As a method for adsorbing the nanomagnetic material on the surface of the core particle, by mixing the core particle and a nanomagnetic material having a surface charge opposite to that of the core particle in an aqueous solution, the electrostatic interaction causes the nanomagnetic material to adhere to the core particle surface. A method of spontaneously adsorbing a nanomagnetic substance, a method of binding a nanomagnetic substance to the surface of a core particle through a chemical reaction between a functional group on the surface of the core particle and the nanomagnetic substance, a method of binding the nanomagnetic substance to the surface of the core particle by applying mechanical energy. A method of forming a composite with a nano-magnetic material, etc. can be mentioned. The method for adsorbing the nanomagnetic material on the core particle surface may be a combination of a plurality of methods. For example, the particles are dried after the nanomagnetic material is spontaneously adsorbed on the core particle surface by electrostatic interaction. may be used to strongly adsorb the nanomagnetic material to the core particles by applying mechanical energy.

As a method for spontaneously adsorbing the nanomagnetic material on the core particle surface by the electrostatic interaction, it is suitable for increasing the adsorption amount of the nanomagnetic material on the core particle. Preferably, the body is mixed, more preferably an aqueous solution containing an electrolyte such as sodium chloride. In the case of an aqueous solution containing an electrolyte, the concentration of the electrolyte is preferably such that the nano-magnetic particles do not agglomerate with each other. Moreover, in order to firmly fix the adsorbed nano-magnetic material on the core particle surface, it is preferable to dry the particles after the complexing in the aqueous solution.

As a method for combining the core particles and the nano-magnetic material by applying the mechanical energy, there is a device for combining by swirling force in a high-speed air current, and a device for mixing and stirring with a rotation/revolution mixer, a ball mill, or the like. , a method that can treat the particles in a dry manner, such as a device that coats the surface with a spray dryer or the like, is preferred. Examples of the apparatus include hybridization system NHS series (manufactured by Nara Machinery Co., Ltd.), Nobilta NOB (manufactured by Hosokawa Micron Corporation), high-speed stirring type powder spheroidizing device NSM series (manufactured by Seishin Enterprise Co., Ltd.), Mini spray dryer model B-290 (Shibata Scientific Co., Ltd.) and the like can be mentioned.

When the compounding is performed by the swirling force in the high-speed air current, the rotation speed is preferably 8000 min ⁻¹ or more, more preferably 9000 min ⁻¹ or more, because it is suitable for firmly fixing the magnetic material to the core particles. 10000 min ^-1 or more is particularly preferred, and 11000 min ^-1 or more is most preferred.
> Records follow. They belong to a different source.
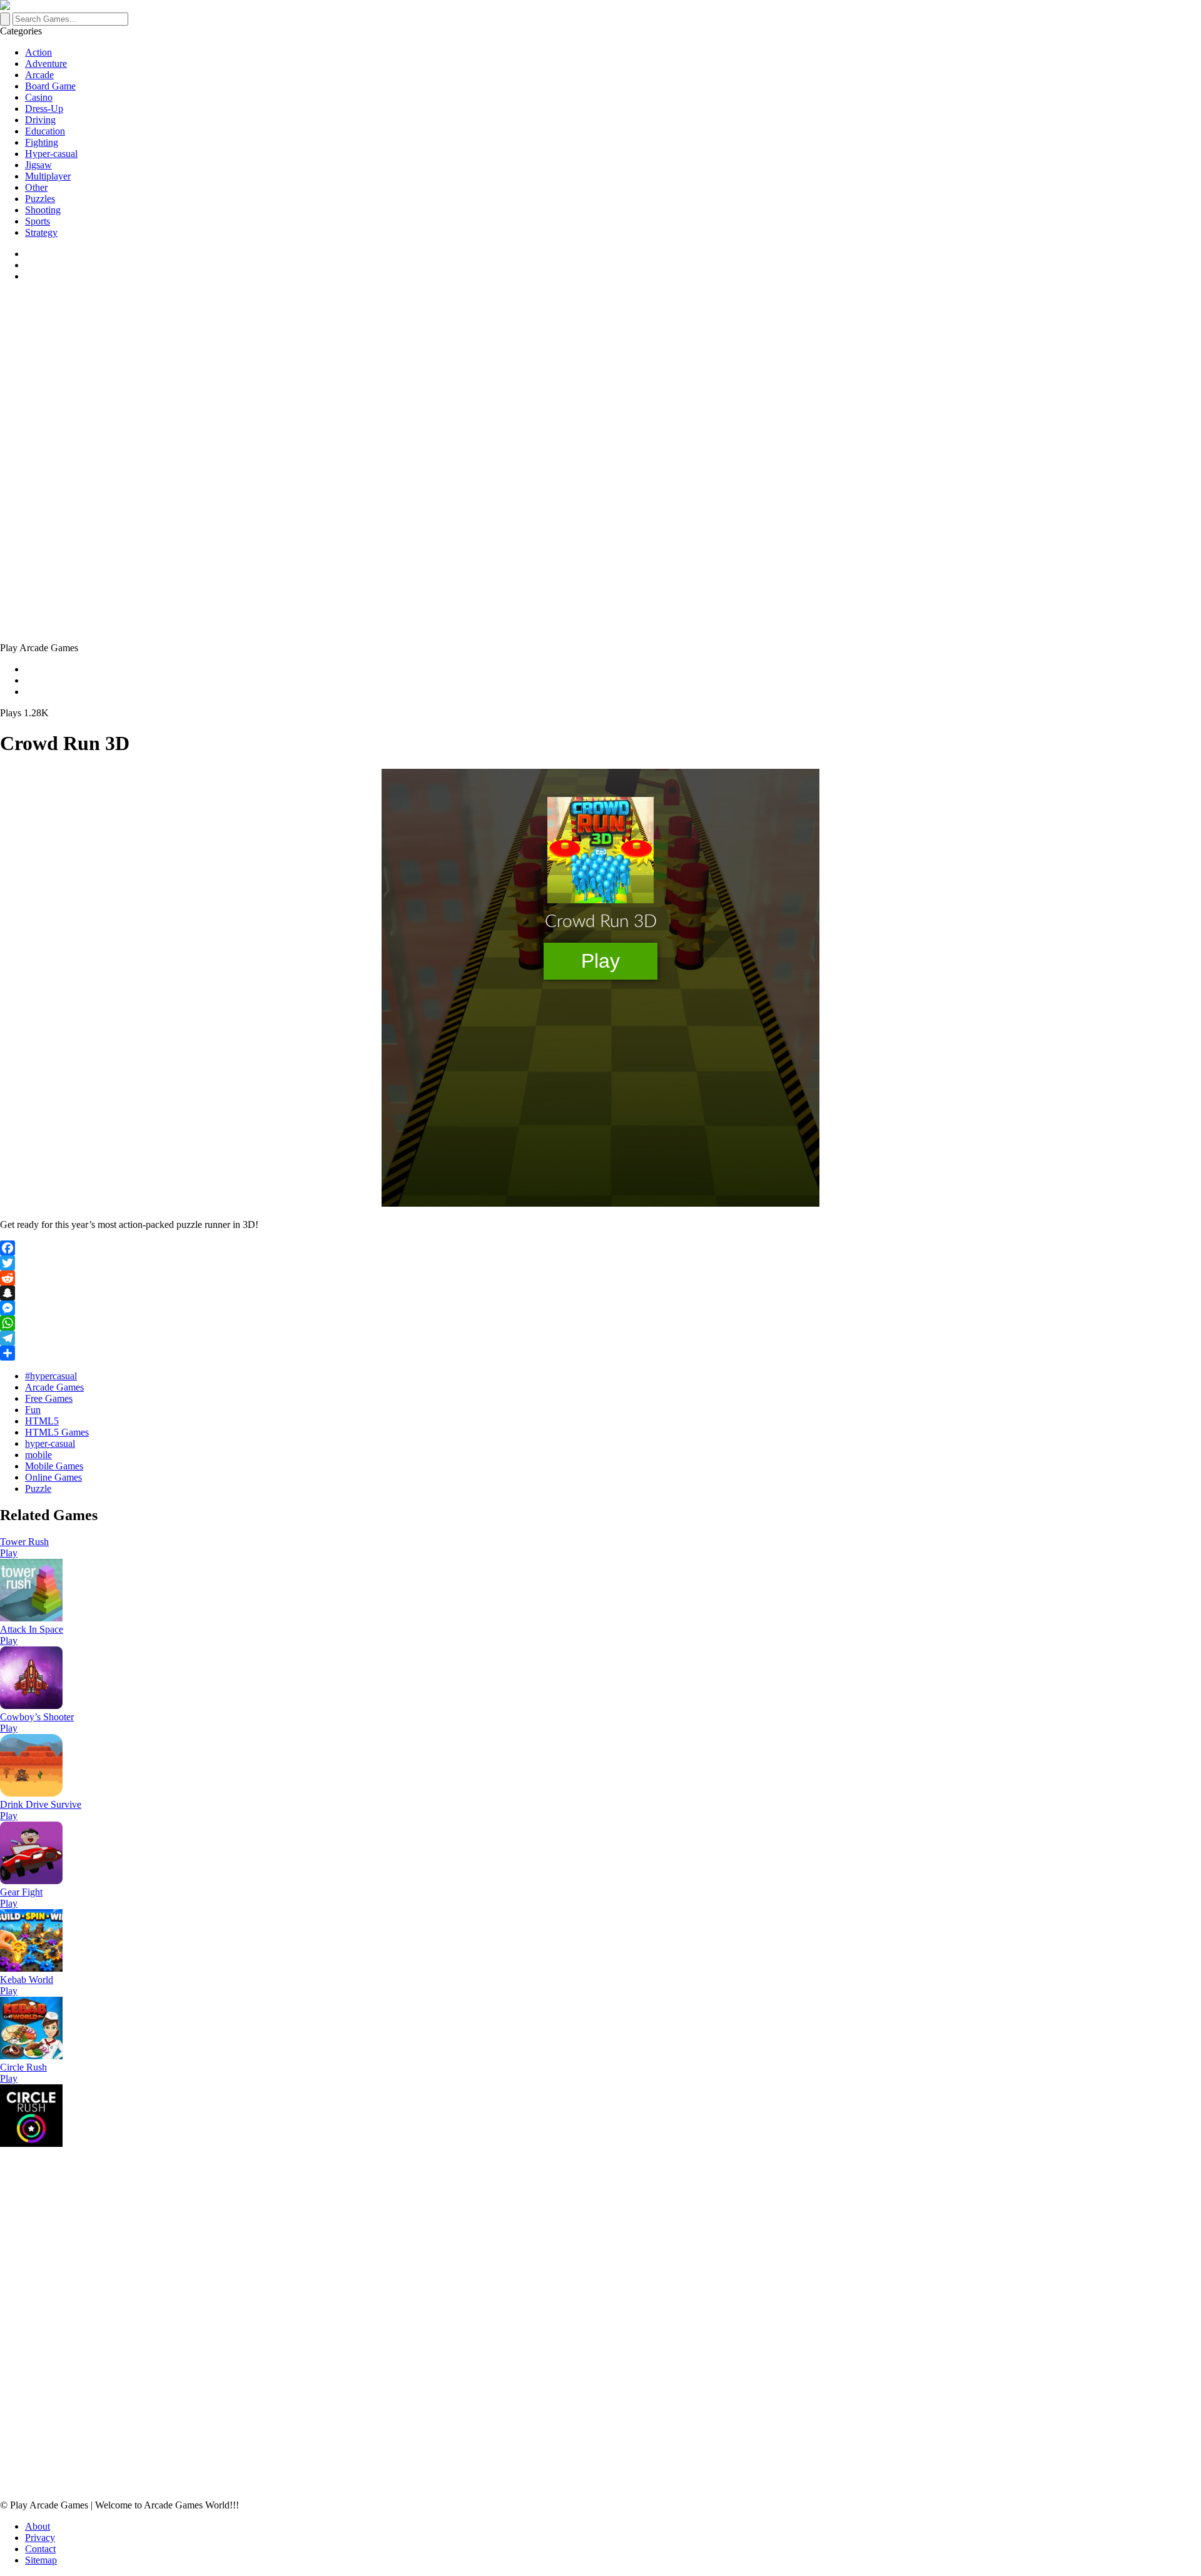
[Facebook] (600, 1247)
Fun (33, 1409)
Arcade (39, 74)
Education (45, 131)
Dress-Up (44, 108)
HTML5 (42, 1421)
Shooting (43, 210)
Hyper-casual (51, 153)
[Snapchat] (600, 1293)
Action (38, 52)
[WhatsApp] (600, 1323)
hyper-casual (50, 1443)
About (37, 2526)
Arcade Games (54, 1387)
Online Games (53, 1477)
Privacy (40, 2537)
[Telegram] (600, 1338)
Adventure (46, 63)
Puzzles (40, 198)
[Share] (600, 1353)
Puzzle (38, 1488)
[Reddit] (600, 1277)
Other (36, 187)
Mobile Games (54, 1466)
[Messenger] (600, 1308)
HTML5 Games (57, 1432)
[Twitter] (600, 1262)
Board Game (50, 86)
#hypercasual (51, 1376)
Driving (40, 119)
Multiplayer (48, 176)
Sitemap (41, 2560)
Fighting (41, 142)
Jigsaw (38, 165)
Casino (39, 97)
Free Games (49, 1398)
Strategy (41, 232)
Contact (40, 2548)
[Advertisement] (375, 379)
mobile (38, 1454)
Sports (37, 221)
Further, since it is suitable for shaping the particle shape into a spherical shape, the rotational speed is preferably 15000 min ^-1 or less, more preferably 14000 min ^-1 or less, particularly preferably 13000 min ^-1 or less, and most preferably 12000 min ^-1 or less. Further, the treatment time is preferably 1 to 60 minutes, more preferably 1 to 20 minutes, particularly preferably 1 to 10 minutes, and most preferably 3 to 10 minutes, because it is suitable for shaping the particle shape into a spherical shape. . The treatment temperature is preferably 25 to 80°C, more preferably 25 to 60°C, particularly preferably 25 to 50°C, and most preferably 25 to 40°C, because it is suitable for suppressing fusion of particles. .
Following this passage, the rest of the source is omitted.